Series: A Russel and Leduc Mystery #1
Published by Second Story Press on February 19, 2019
Genres: Mystery, Thriller
Add to Goodreads
A chilling mystery set deep in the heart of the Laurentian Mountains of Quebec where the sins of the past come back to wreak devastating consequences on the present.
In a small village in the Laurentians north of Montreal, a reclusive older woman is found strangled and frozen outside her home. Roméo Leduc, the enigmatic Chief Inspector for Homicide, is one day away from his first vacation in years, and reluctantly answers the call on the case. Roméo suspects a local biker gang is involved in what appears to be a robbery gone awry—or was the old woman a victim of a violent hate crime?
Marie Russell, a 58-year old writer and divorced mother of two, lives next door to the victim. Marie becomes an inadvertent detective when her mother, suffering from dementia, offers a startling clue that links the woman's murder to a terrible incident that happened on Marie's suburban Montreal street in the 1970's.
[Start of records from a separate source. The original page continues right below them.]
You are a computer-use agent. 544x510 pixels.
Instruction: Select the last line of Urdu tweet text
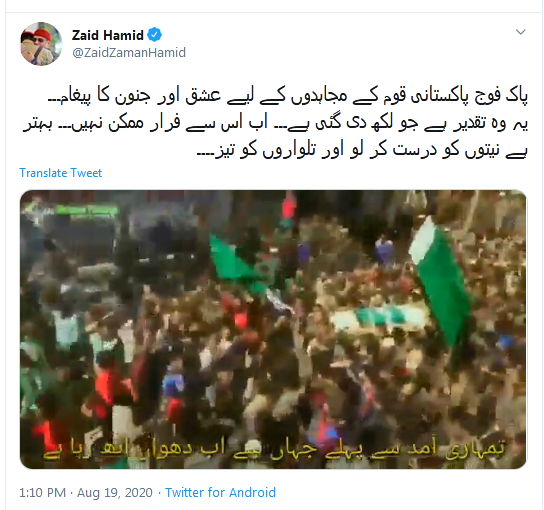(x=362, y=150)
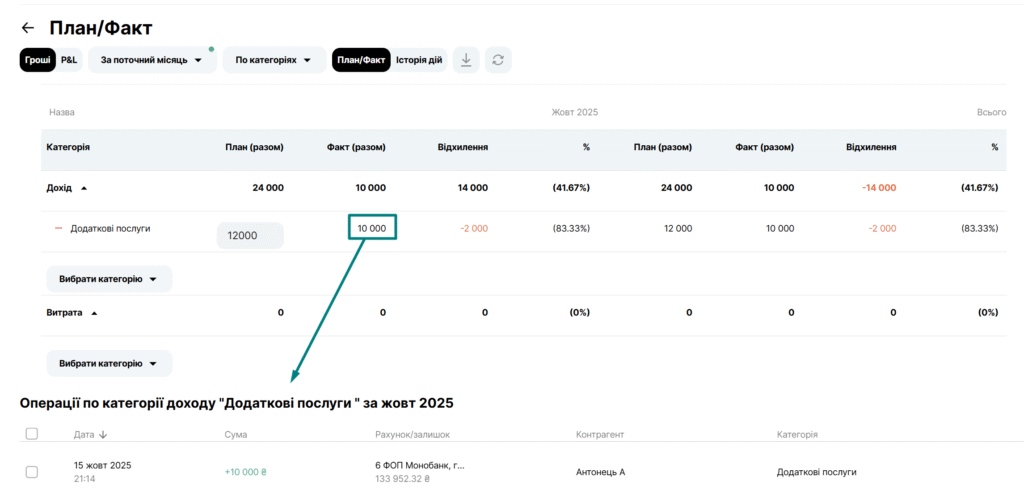Collapse the Дохід section
Viewport: 1024px width, 502px height.
[84, 188]
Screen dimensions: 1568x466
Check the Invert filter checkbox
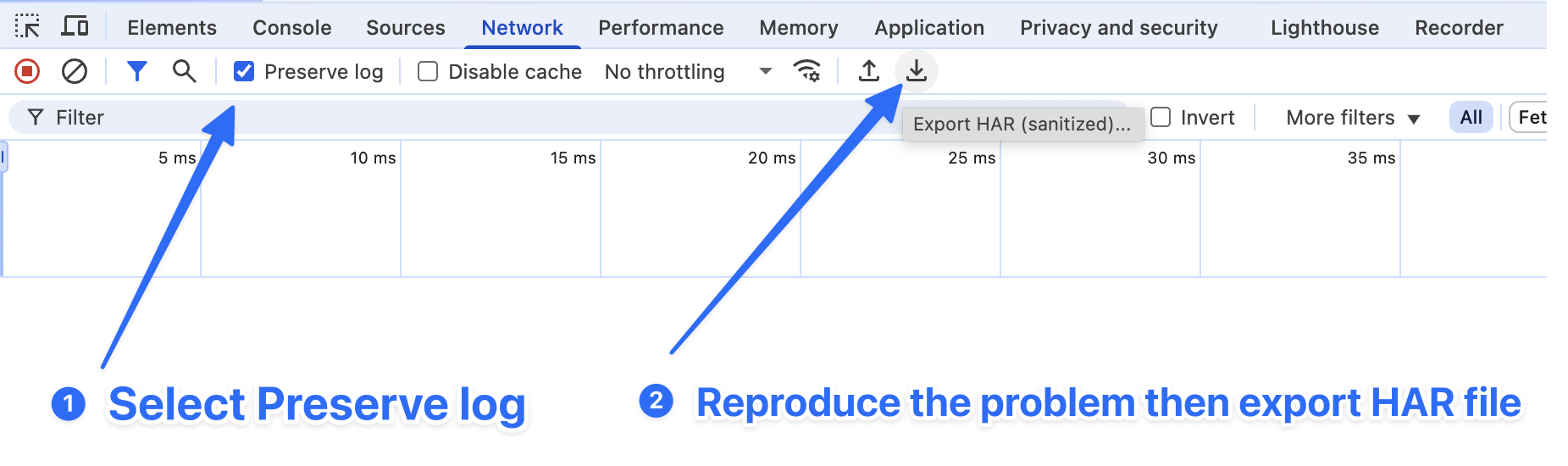[1161, 117]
Together, Marie and Roméo discover that the murder goes even further back, to another crime during the darkest days in Hungary at the end of WWII. As they combine wits to find the killer, they are forced to face demons from their own pasts as they confront a cast of characters from the Quebec of yesterday and today; where no one and nothing is really as it seems.
I received this book for free from Netgalley in exchange for an honest review. This does not affect my opinion of the book or the content of my review.
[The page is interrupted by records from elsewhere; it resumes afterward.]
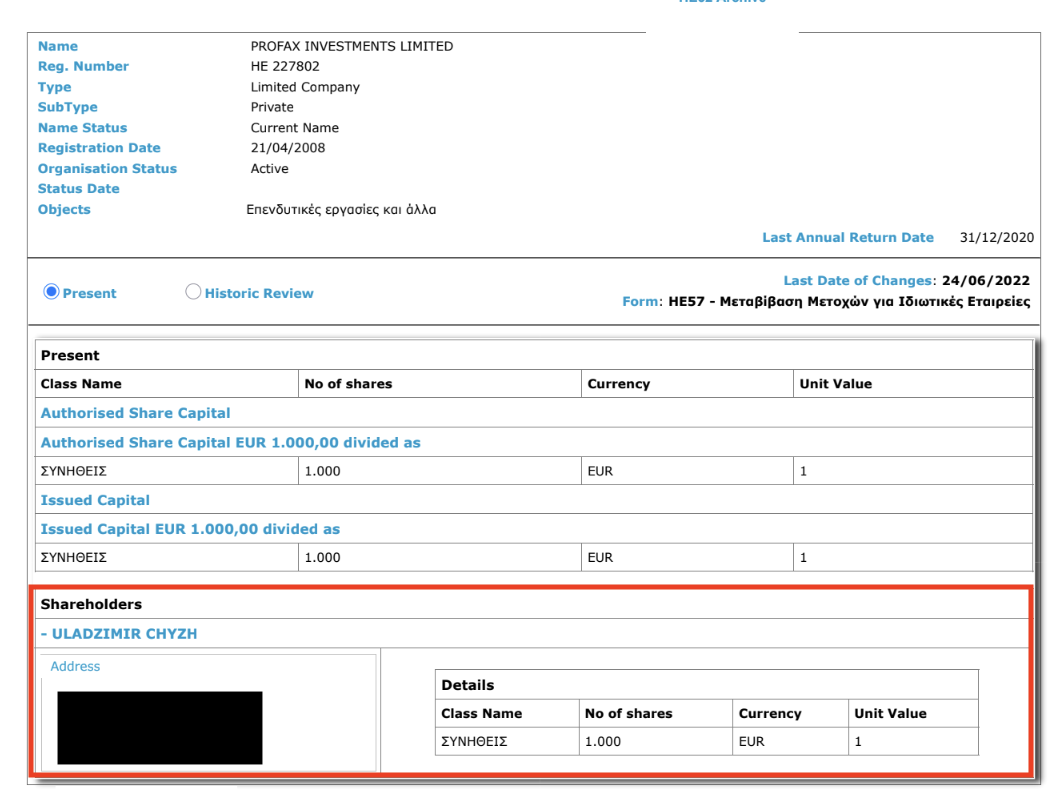Click Currency column header in Present table
Screen dimensions: 1058x792
pyautogui.click(x=618, y=384)
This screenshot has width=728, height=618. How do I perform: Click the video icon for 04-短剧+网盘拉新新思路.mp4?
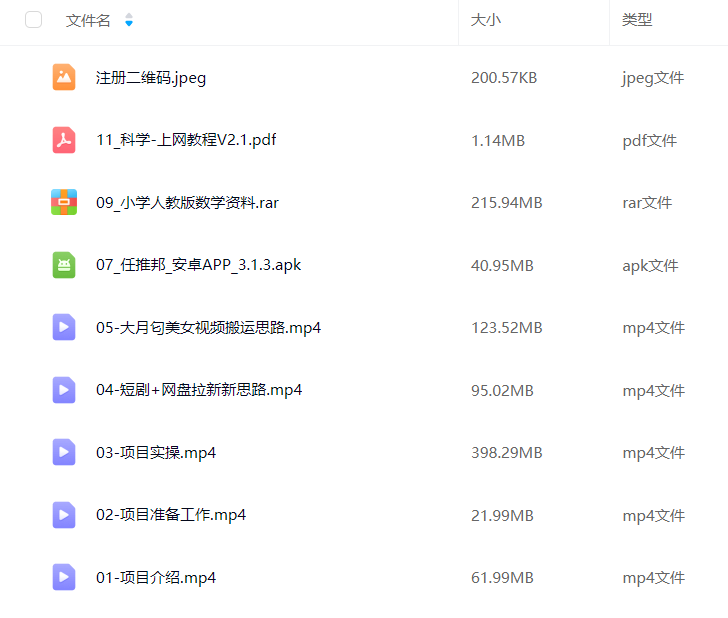[64, 390]
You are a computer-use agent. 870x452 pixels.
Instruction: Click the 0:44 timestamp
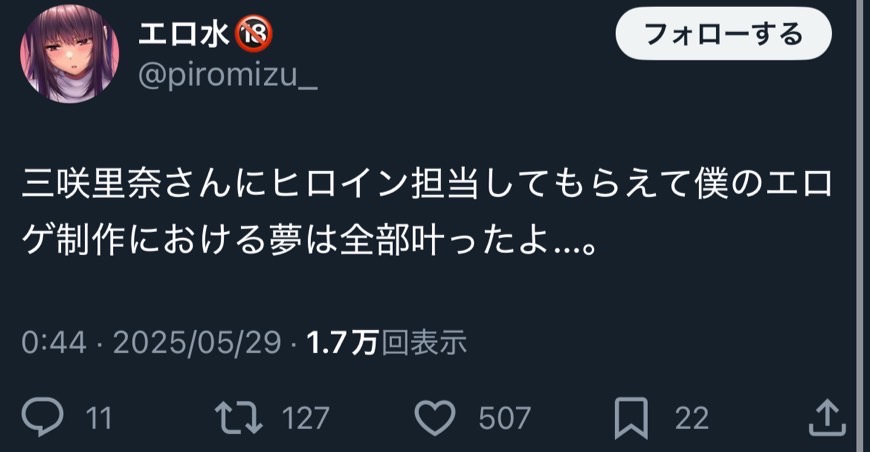[x=54, y=342]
The Birds That Stay starts when Anna Newman, an old lady living in their secluded town, was murdered. These things don’t happen there so Romeo Leduc conducts an investigation. It looks like a robbery at first until Marie Russell’s mother provides a clue about the identity of Anna Newman. Things aren’t like they seem and people are not who you think they area.
I really don’t know how I would describe and rate this book. I have mixed feelings about different parts and aspects of the book and I don’t know which feeling will overcome all the others.
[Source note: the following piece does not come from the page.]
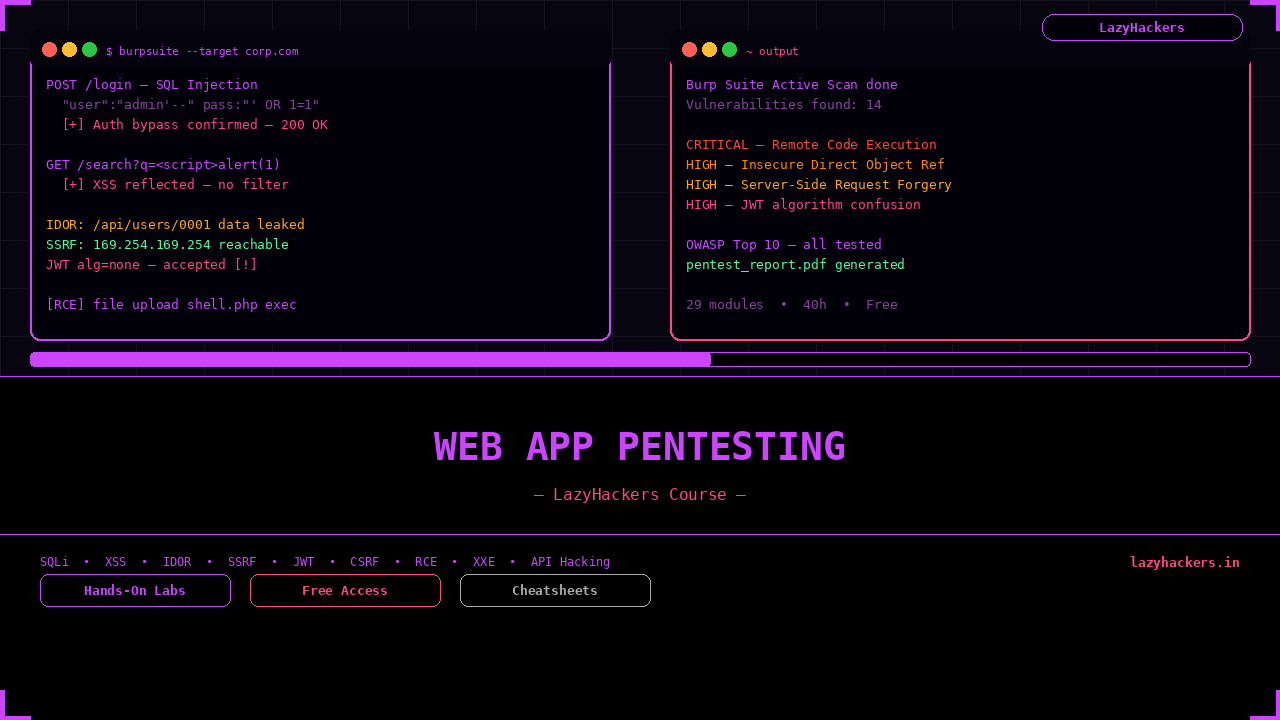
Task: Click the green dot on output terminal
Action: 729,50
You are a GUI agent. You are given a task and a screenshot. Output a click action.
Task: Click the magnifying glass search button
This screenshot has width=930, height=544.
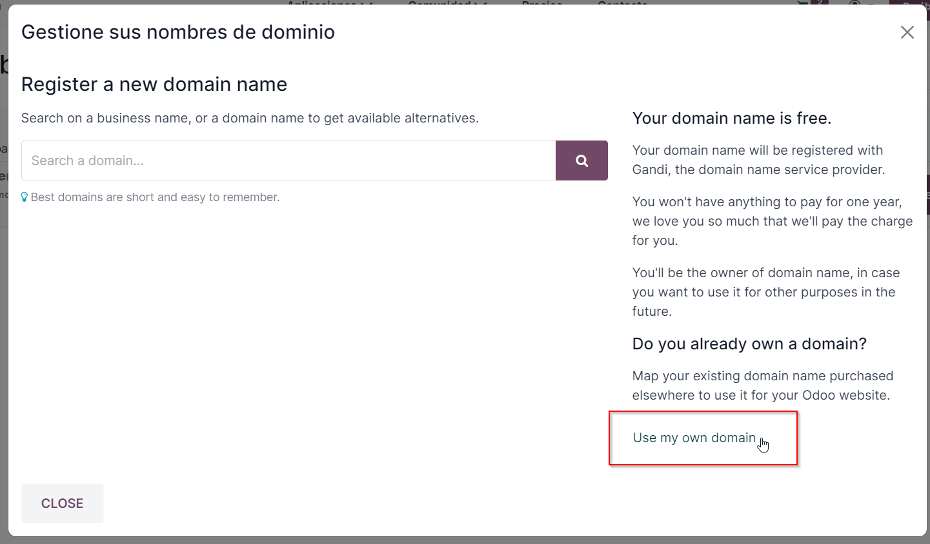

At the beginning, I really liked it especially on how good the descriptions about the setting is. I think the setting which is a small town in Canada was painted so elaborately. I could see in my head the seclusion that the author wants to convey. I also really liked how the suburban street was described. Marie Russell, one of the main characters, grew up in a suburban street and as she drive through it, she recalls her moments on that street. That part seemed like it was just a filler but it was important later on.
I also really liked the plot. It was complex and it has offered a lot of new information to me. It’s interesting to read about these things because you can’t really see it in other books. I also liked how I didn’t guess the reason behind the murder. I really thought that Anna Newman was killed for a different reason than what is revealed.
However, that’s all I really liked about this book. I found myself confused half the time. There were so many characters and there were so many things going on at the same time. The connection between the characters are only unraveled on the second half of the book. It gets better on that part but you really have to get through the dull parts to get to that. I thought about DNF-ing this book more than 10x. The author’s writing style isn’t just for me.
I also didn’t enjoy the characters. They all seem flat and I couldn’t connect with anyone. There’s different POV in this book but you can’t really distinguish because they all just think the same. I also didn’t care much about the unnecessary romance. I really think that this book would do okay even without an attachment between the two main characters.
Overall, I think that this book had it’s good parts… but it wasn’t just for me. I still think though that this book has something interesting to offer and may be worth for you to try.